Which is what you'd have to do to be able to afford these apartments in the first place.
Or just pull a Charlie Rangel and lie outright.
HDFC is one of the biggest legitimate real estate scams in the city today.
Yes, there is a bit of a gold rush mentality out there with at least some of the HDFC's, especially the one's in Manhattan. It's only been in the last 5 years where the Harlem HDFC's have been seeing prices out of line with the income restrictions. HDFC's that were originally built as luxury buildings tend to sell at astronomical prices, while the one's that were originally constructed as tenements tend to be closer aligned with the income restrictions- but still very expensive. There are HDFC's in Harlem where the prices are reasonable, but the boards are very strict about the amounts as well as the source of the downpayment (i.e. no parents buying for children).
That said, once an HDFC, always an HDFC- as posted earlier, don't count on the income restrictions going away. It's not a very common situation. That said, not every board is so strict, and they will allow for situations like parents buying for children. As to determining family income- the restriction is only applicable at the time of purchase and resale (your future buyers income). Once you are in the apartment, there is nothing stopping you from getting a new job that pays above the income limits.
Also, curious how they determine "family income". If I purchase an HDFC and my income is just under the limit, and then my girlfriend moves in with me, or I get a new job that pays a lot more, what happens?
I've looked at a few HDFC's in Harlem, and at least two of them the realtor later told me were purchased with "all cash". These were 500-600K apartments. I'm trying to understand what's happening. Parents buying for children? Or is there a "gold rush" mentality that believes (perhaps correctly that HDFC will "un-HDFC" at some point?

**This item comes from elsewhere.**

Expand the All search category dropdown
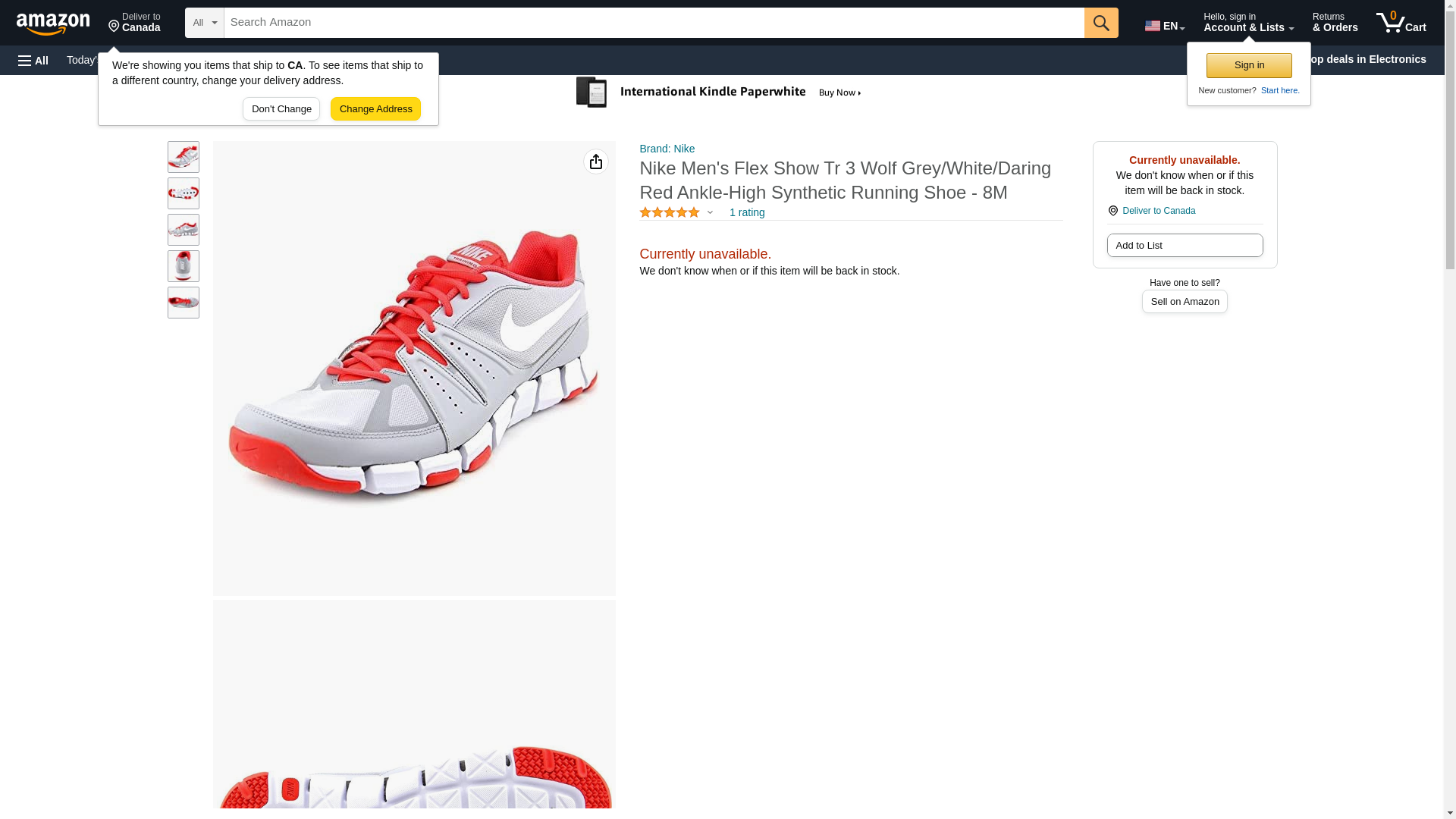 point(204,23)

On my board, we only allowed 1 year leases. Renewals had to be approved by the board. However, any increases on the sublet fee were only implemented on a new lease or renewal. We didn't think it was fair to the owner to "change the game" after the lease was in effect.

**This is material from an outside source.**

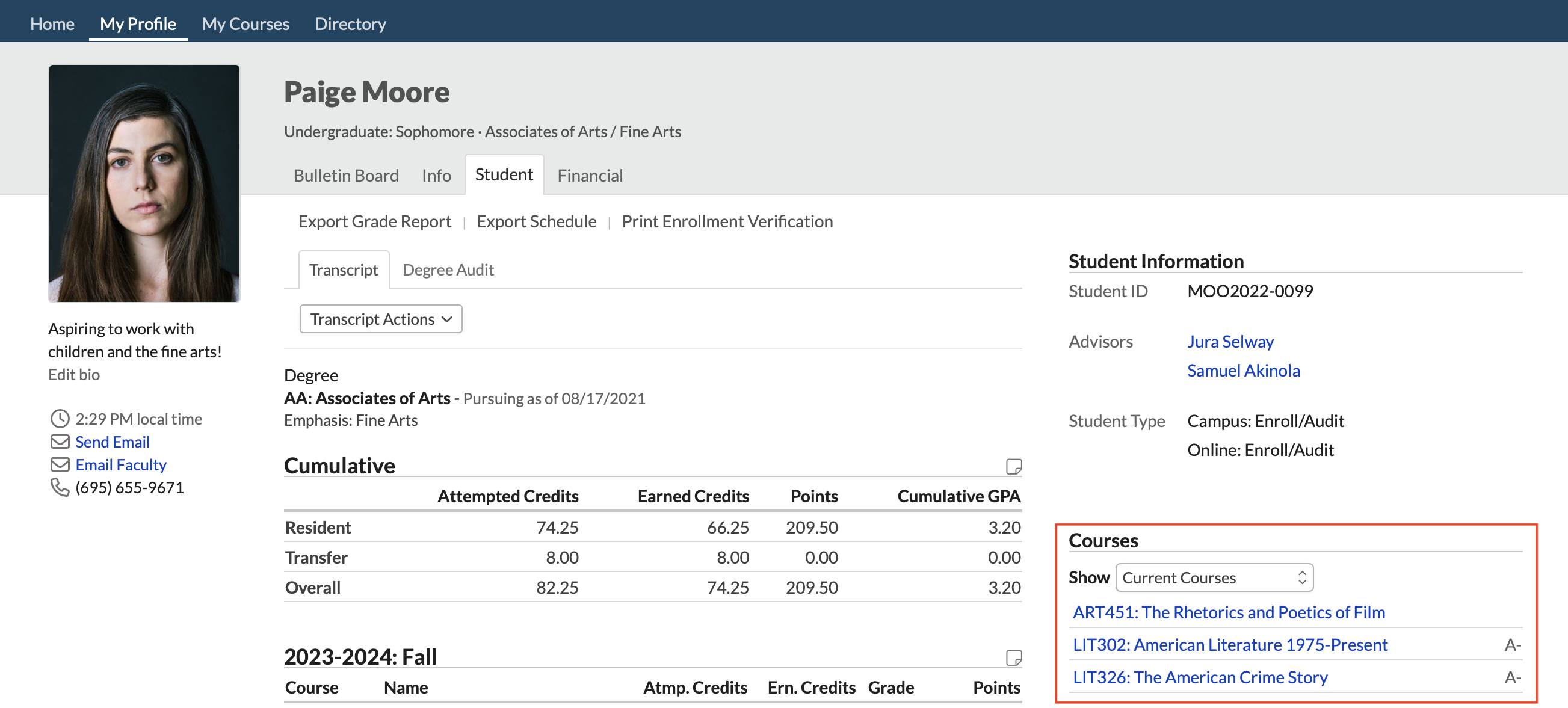Switch to the Degree Audit tab
Screen dimensions: 1568x708
448,269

The only "contract" here is between you and the tenant. The co-op can change its rules and fee structure at any time.
Typically you will have a contract between you and the tenant that last 1 year. If the board imposes a sublet fee per month, then it can be changed at any time, but I imagine if they charge a yearly fee, then it can only be changed after that year is up.
Hey, everyone. Does anyone have wisdom regarding sublet fees being raised after you've got a tenant in place? That is, when my tenant moved in the fee was $150, but two months later the board changed their policy and it went up to $175 a month. Am I beholden to the tide and I have to go with the changes, or should I remain on the initial contract when the tenant moved in?
Thanks so much,
Not fucking up the walls when you move in -- and not becoming a problem neighbor once you're in -- is thanks enough.
I'm on a board and have never been thanked (except for after the interview). I don't expect any thank you note or anything. There are many move ins and move outs in our building and it would kind of get annoying. No need for it in my opinion.
We've closed on a coop, upper west side, and I am wondering if it is proper or considerate to thank the board in some way? what way? Is this ever done?